Научная статья на тему 'О работе В. А. Смирнова «о достоинствах и ошибках одной логико-философской концепции (критические заметки по поводу теории языковых каркасов Р. Карнапа)»'

О работе В. А. Смирнова «о достоинствах и ошибках одной логико-философской концепции (критические заметки по поводу теории языковых каркасов Р. Карнапа)» Текст научной статьи по специальности «Философия, этика, религиоведение»

CC BY
142
42
i Надоели баннеры? Вы всегда можете отключить рекламу.
i Надоели баннеры? Вы всегда можете отключить рекламу.
iНе можете найти то, что вам нужно? Попробуйте сервис подбора литературы.
i Надоели баннеры? Вы всегда можете отключить рекламу.

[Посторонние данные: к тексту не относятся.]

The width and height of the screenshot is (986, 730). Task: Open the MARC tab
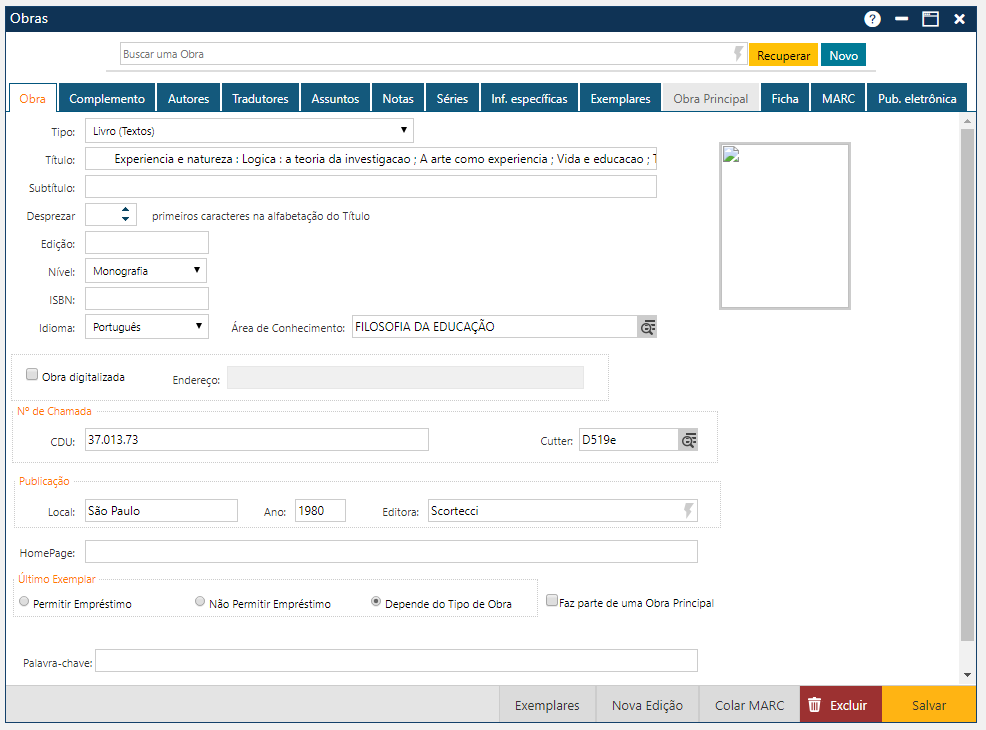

Текст научной работы на тему «О работе В. А. Смирнова «о достоинствах и ошибках одной логико-философской концепции (критические заметки по поводу теории языковых каркасов Р. Карнапа)»»

Н.С.Юлина

О работе В.А.Смирнова «О достоинствах и ошибках одной

логико-философской концепции (критические заметки по поводу теории языковых каркасов

Р.Карнапа)»1

История отечественной философии за последние 50 лет —это история возрождения из пепла, в которой ее повергли трагические события 20-30 годов и Вторая мировая война, живого огня мысли. В ее возрождении участвовали многие философы — и уже ушедшие из жизни, и ныне живущие. Сейчас предпринимаются усилия осмыслить эту историю, оценить вклады, внесенные разными людьми. Высказываются разные мнения. Одни считают, что существеннейшую роль в становлении профессиональной философии сыграли работы Э.В.Ильенкова, М.К.Мамардашвили, Г.П.Щедровицкого и других талантливых личностей. Другие отмечают роль «информаторов», людей, без лишнего шума рассказывавших о состоянии дел в мировом философском сообществе, интересных темах, новых парадигмах и т.д. и тем самым осовременивавших отечественную мысль. Вероятно, есть истина и в том, и другом мнении. И все же мне представляется, что решающая роль в становлении ее профессиональных качеств принадлежала тем нашим коллегам, кто не только высказывал интересные и оригинальные мысли и не просто знакомил с зарубежной философией, а сосредоточивался на работе с проблемами, находящимися в центре внимания современной философской мысли и старался обсуждать их на достигнутом к середине XX века уровне когнитивной культуры. Существенное место в этой работе занимало творчество Владимира Александровича Смирнова. Оно определило важные доминанты отечественной философии как академической профессиональной деятельности.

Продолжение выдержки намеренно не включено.